For the string "computer", report how many lines in the records below contain it, and nothing more.

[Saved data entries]
———

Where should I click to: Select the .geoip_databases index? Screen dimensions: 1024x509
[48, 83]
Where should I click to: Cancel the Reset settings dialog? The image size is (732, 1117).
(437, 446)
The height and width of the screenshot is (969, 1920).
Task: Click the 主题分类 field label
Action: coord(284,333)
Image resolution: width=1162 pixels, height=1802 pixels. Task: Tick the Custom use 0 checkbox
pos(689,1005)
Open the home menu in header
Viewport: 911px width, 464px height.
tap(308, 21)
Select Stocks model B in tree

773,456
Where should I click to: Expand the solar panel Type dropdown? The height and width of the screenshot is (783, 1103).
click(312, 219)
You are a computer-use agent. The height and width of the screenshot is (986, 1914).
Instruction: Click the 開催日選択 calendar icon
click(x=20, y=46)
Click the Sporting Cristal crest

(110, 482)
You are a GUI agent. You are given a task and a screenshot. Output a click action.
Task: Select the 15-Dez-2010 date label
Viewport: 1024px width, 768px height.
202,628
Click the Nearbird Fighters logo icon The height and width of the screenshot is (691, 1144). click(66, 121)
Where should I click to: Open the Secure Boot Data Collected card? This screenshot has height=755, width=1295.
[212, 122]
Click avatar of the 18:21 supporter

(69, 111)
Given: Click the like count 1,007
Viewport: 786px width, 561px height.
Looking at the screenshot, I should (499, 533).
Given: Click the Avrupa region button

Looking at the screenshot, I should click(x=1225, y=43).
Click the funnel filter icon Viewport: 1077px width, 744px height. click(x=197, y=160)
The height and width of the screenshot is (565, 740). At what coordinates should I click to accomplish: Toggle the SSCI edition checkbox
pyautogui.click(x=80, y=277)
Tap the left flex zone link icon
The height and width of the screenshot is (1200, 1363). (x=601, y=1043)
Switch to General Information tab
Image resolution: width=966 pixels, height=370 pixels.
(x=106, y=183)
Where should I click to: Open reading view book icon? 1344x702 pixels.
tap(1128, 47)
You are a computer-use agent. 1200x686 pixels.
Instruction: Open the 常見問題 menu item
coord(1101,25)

———

> Task solution
2